── EXERCISE DATA
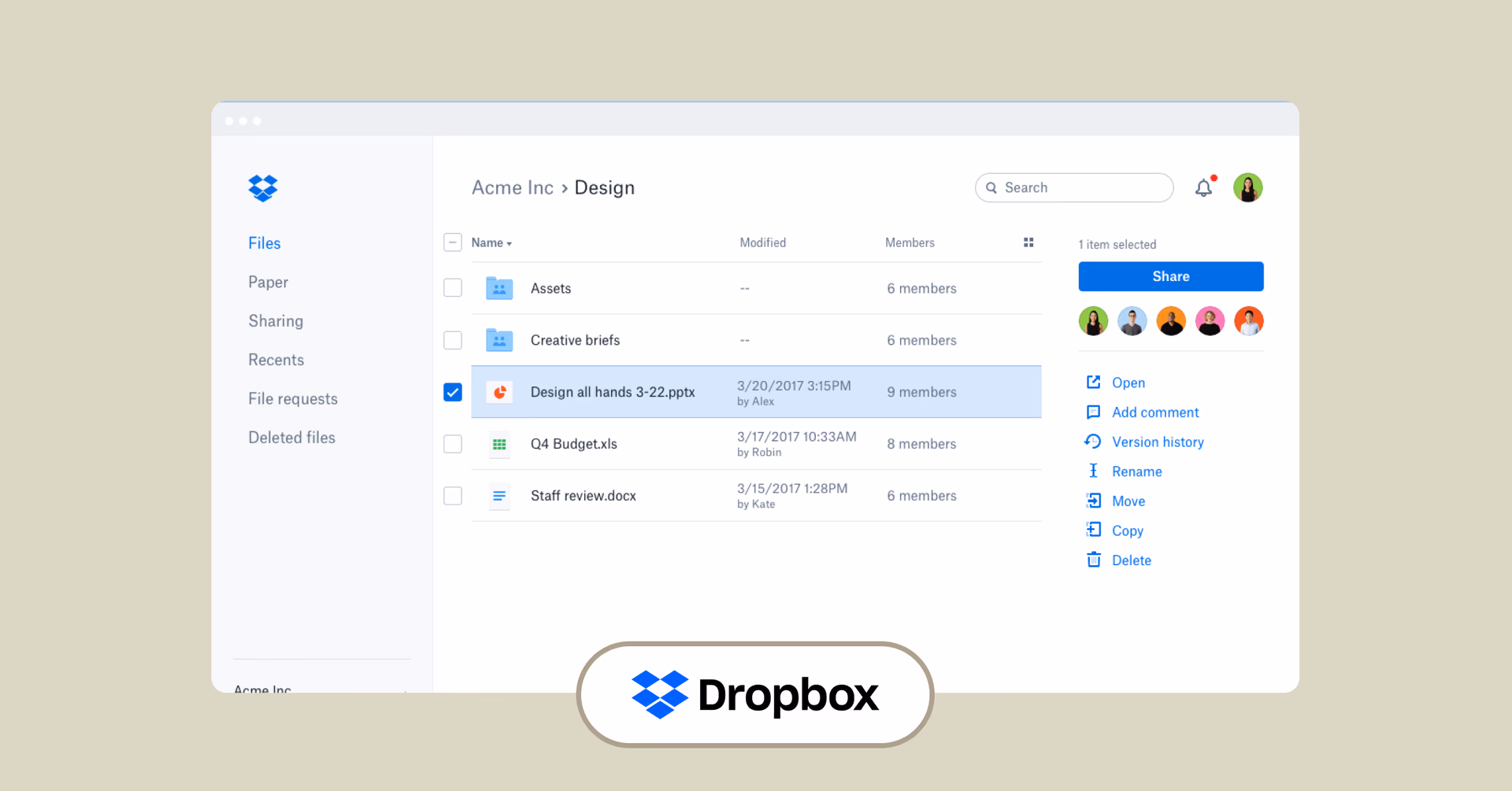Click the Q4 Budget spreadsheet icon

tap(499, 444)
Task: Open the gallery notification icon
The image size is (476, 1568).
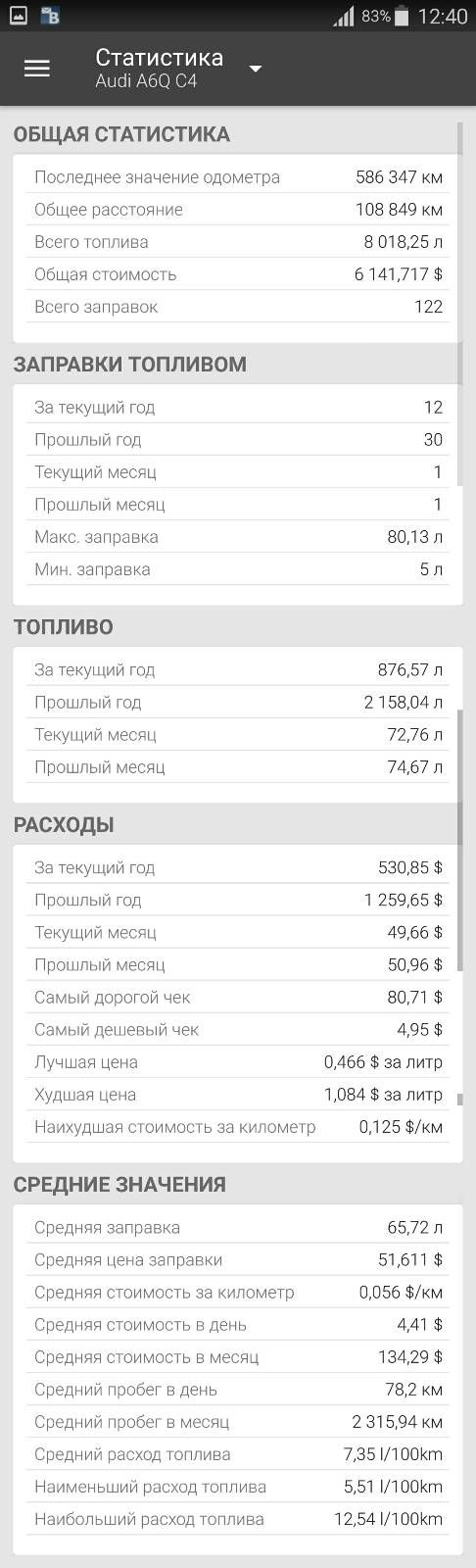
────
── EXERCISE DATA
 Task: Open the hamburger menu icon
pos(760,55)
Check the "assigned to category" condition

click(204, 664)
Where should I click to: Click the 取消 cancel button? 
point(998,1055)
────
── EXERCISE DATA
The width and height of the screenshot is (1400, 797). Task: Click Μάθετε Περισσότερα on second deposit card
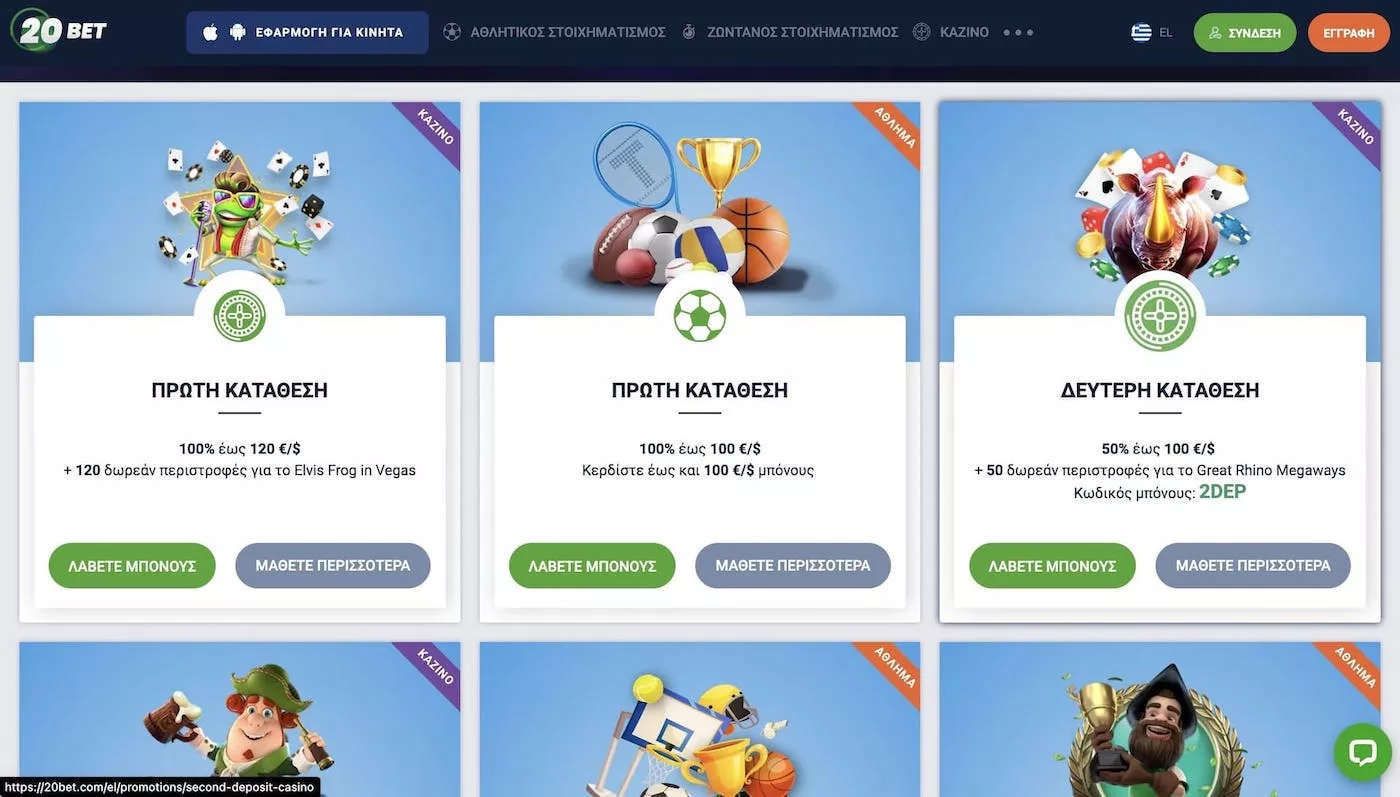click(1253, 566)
────
### WORK REQUIRED
The response should hold exactly the lines starting at the line with "Task: Open the gallery notification icon" and ending at the line with "The image size is (476, 1568).", and no other line of the material above.

### WRITTEN REPLY
Task: Open the gallery notification icon
The image size is (476, 1568).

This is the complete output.